Weiteres: Harry Nutt bilanziert Bernd Neumanns Amtszeit: "Vieles löste Bernd Neumann mit finanziellen Zuwendungen, ohne dabei politischen Problemen aus dem Weg zu gehen. "In Times mager bemerkt Judith von Sternburg, dass Edvard Griegs Peer-Gynt-Suite wieder in Mode kommt. Der Sozialwissenschaftler Andreas Herberg-Rothe umreißt das Konzept des republikanischen Soldatens, der auch im Krieg an die demokratische Gesellschaft gebunden bleibt.

Besprochen werden ein Konzert des Pianisten Jean-Yves Thibaudet, die Festspiele Heppenheim und die Wagner-Studie "Weihe, Werkstatt, Wirklichkeit".

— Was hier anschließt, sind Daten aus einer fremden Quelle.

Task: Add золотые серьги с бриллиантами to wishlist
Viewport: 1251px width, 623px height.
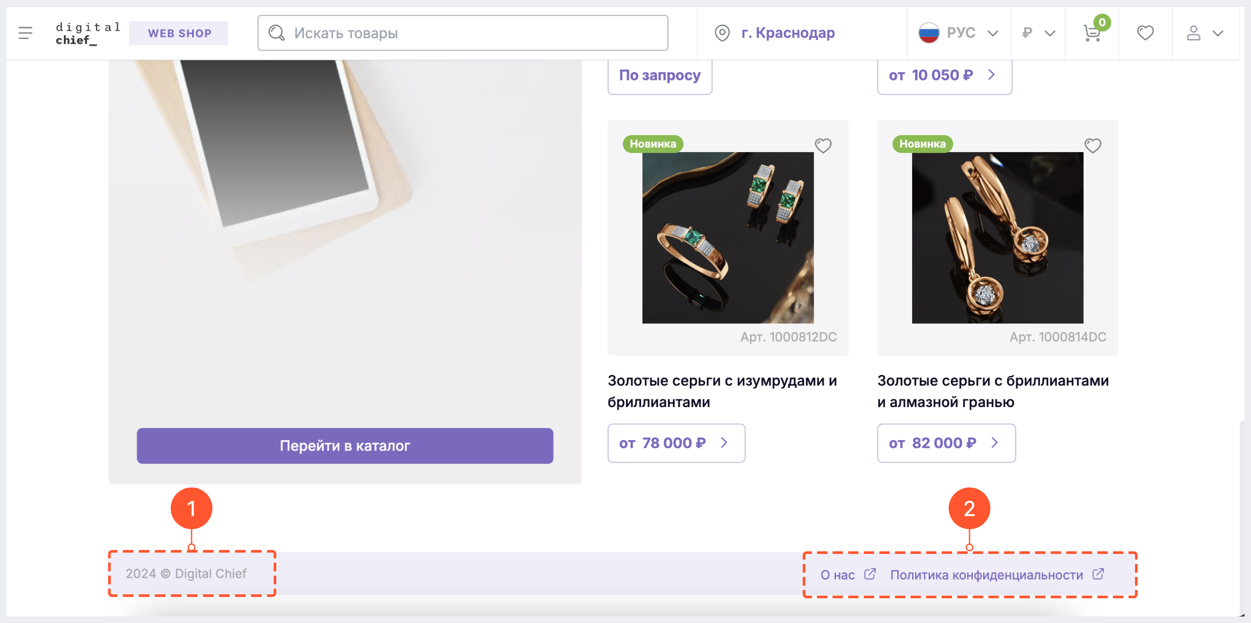Action: (x=1094, y=145)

Auf der Medienseite meldet Harry Nutt, dass ARD-aktuell-Chef Kai Gniffke im Blog bekannt hat, nicht einmal selbst seine Sendung interessant zu finden: "'Wenn wir mal ehrlich sind', schrieb er auf blog.tagesschau.de, 'hätte man jedes, ja wirklich jedes unserer heutigen Themen auch lassen können'."
Stichwörter: ARD, Gier, Peer Gynt, Gniffke, Kai

FAZ, 24.07.2009

Vom Porsche-VW-Clinch kommt Niklas Maak auf die Öko-Zukunft des Autos. Hier liegen die eigentlichen Herausforderungen, meint er: "Energiesparende Architektur heißt 'Passivhaus', Öko-Autos sehen aus wie motorisierte Fahrradanhänger, die Formen sagen Verzicht! Reue! Zurück! So etwas kauft man trotz intensiver Umwelterziehung nicht. Autos wie die amerikanischen 'Tesla'-Wagen, die so schnell wie ein Porsche sind und mit Strom aus Solarzellen betrieben werden sollen, zeigen, dass Öko und Hightech, Sparen und Spaß keine Gegensätze sein müssen - was ihre vielleicht folgenreichste Innovation ist."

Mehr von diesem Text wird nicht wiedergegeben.